Neïl Beloufa – Humanities
Q.U.I.C.H.E.
I have to create a profile. First I enter my name and gender, then other details that are surprisingly personal. Finally, the low-hanging box at the entrance to Neïl Beloufa's 'Humanities' exhibition scans my face from various angles. Bent over in front of the sensor, I look up, look down, stare deep into the mechanical eyes of the scanner and then have to choose one from the series of unflattering, half-exposed photos. So far, so dystopian.
My cell phone vibrates and I receive a QR code with which I can become active in the exhibition's various installations. Pseudo-active at least, as I am ultimately only asked to select something from a set of options.
The first room is impressively ugly. Banal objects made of painted lightweight foam stand lovelessly and unsightly in metal frames. “Please select”. What if I just think they all suck? Choose anyway. Choose the lesser of two evils. That's something I've practiced. But what I'm being offered here are soulless proxies of a world that is complicating itself and evading all sensibility. Nevertheless: “Please choose”.
As I choose, spotlights dance around me, over walls and objects (I refuse to call these things 'sculptures'). The exhibition isn't just gamification, it's almost gameshowification. Perhaps if I scan my personalized QR code often enough and thus participate in this hierarchy-building, repulsive system, I will win something?
Is gamification always also a normalization of surveillance? Why do I have to create profiles to do the most rudimentary things? As much as Beloufa's show and objects annoy me, they also raise questions about how we move through space and time. Even the movements of our eyes are tracked to generate data for marketing purposes. This is probably not the case with Beloufa.

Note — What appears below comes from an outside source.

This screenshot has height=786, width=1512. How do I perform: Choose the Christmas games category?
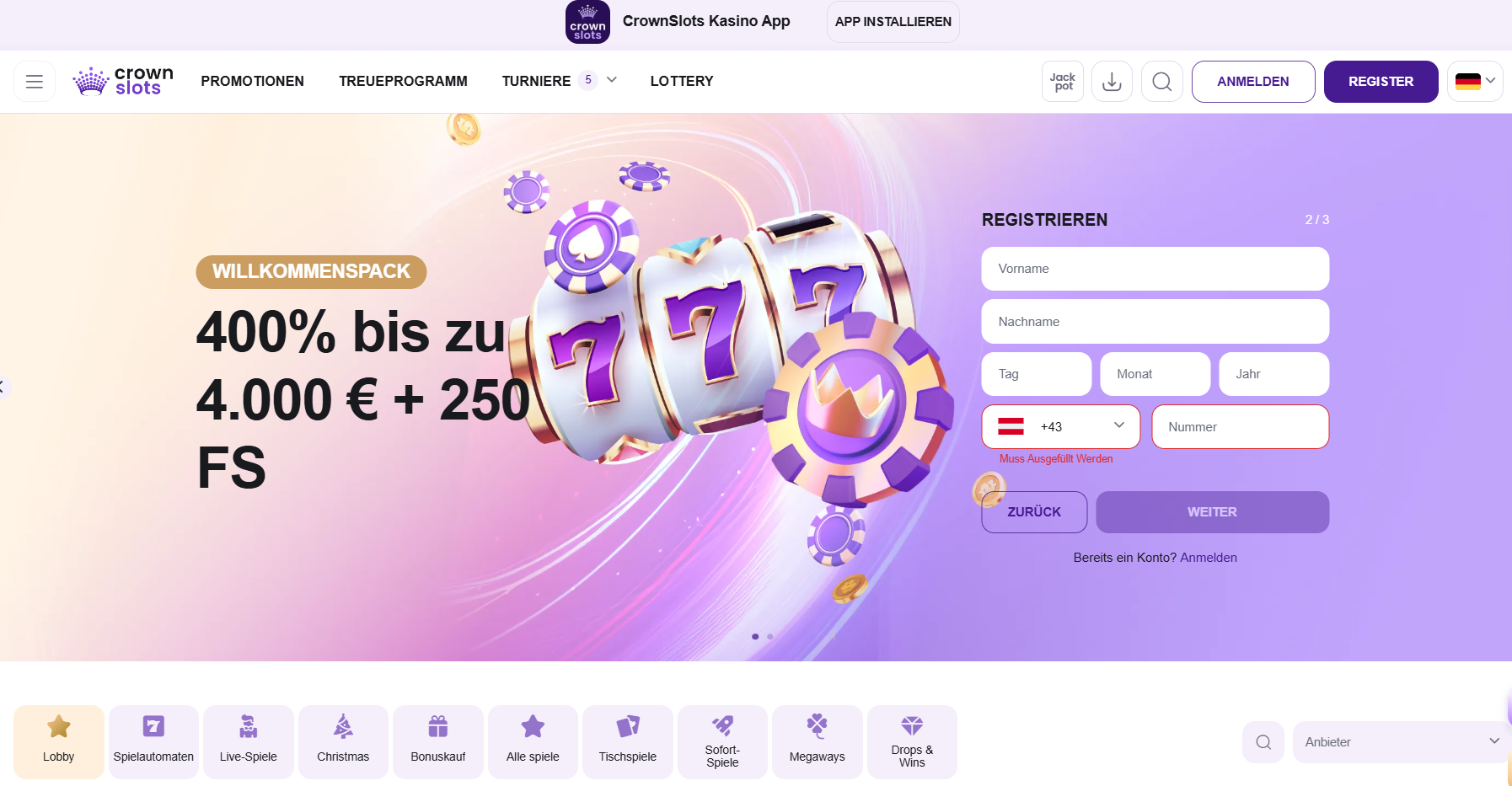tap(343, 741)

Nevertheless, after scan module number five, I'm no longer in the mood and decide to refuse the game show. I try to find other ways to access the ugly objects. I don't succeed. The surfaces are cheap, everything is industrial and banal. I hope from the bottom of my heart that Beloufa has deliberately opted for such concentrated ugliness.
Is this a corona show?
I'm reminded of the pandemic, when the world was covered in cheap plastic and I was trying to gain access to events with QR codes. Maybe Covid was a marketing scam by the QR code industry? Is that what Beloufa is getting at? Is the exhibition a subtle lockdown critique? All this data and profiles! No brain has capacity for so many passwords.

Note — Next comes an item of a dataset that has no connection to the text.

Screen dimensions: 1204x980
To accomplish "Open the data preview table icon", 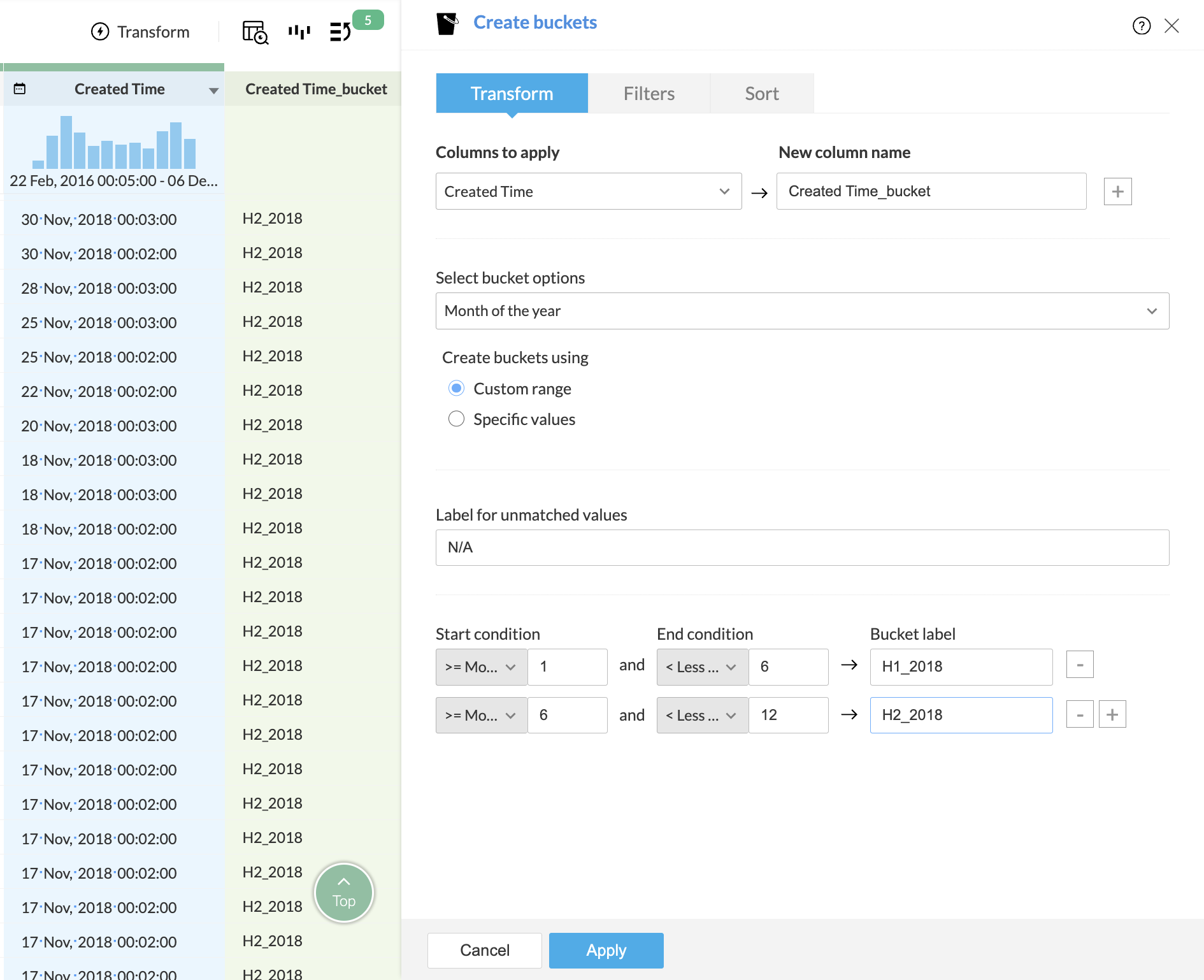I will pos(255,32).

Covid, the golden age of digitized gatekeeping strategies. I had Covid for the first time in fall 2020. I was almost impressed by how stupid Covid made me feel. Sometimes I wonder if the brain fog has remained. Whether that's why I just don't understand some things anymore. This Beloufa exhibition, for example. Why do I have to scan it? Why is it all so ugly? Why is it so banal? Something ugly can be interesting, but this is repulsive in its soulless pictogram-like quality. No object can retain even a hint of meaning if it is designed like this. In addition to the horrible foam-carved objects, CNC-milled MDF panels hang on the walls. MDF is the end of all poetry. Projected onto these panels (in room 3) are AI-like glitch animations in which voices make fun of pronouns and yoga teachers. Where have I ended up here? Why doesn't it stop? Why do I have to scan my cell phone - only for nothing to happen? I hate this exhibition with every fiber of my body and don't want to be here anymore.
Beloufa is using the last - most beautiful - room on the first floor of the Basel Kunsthalle for huge projections of a video smorgasbord. I have inwardly given up. But there is one last scanning machine. So, one more time! I scan the QR code on my cell phone. The text in the room promises that a video created especially for me and with me will now be rendered and projected live. But the machine says: “Please choose your objects on terminal D first”. The system refuses. I haven't been good enough. Nothing can be created by and with me in the grand finale if I haven't gone through all the absurd steps first. If you don't participate in the meaningless pseudo-individualization, you won't get any part of the result in the end. That's a good description of our times. And I hate it so much.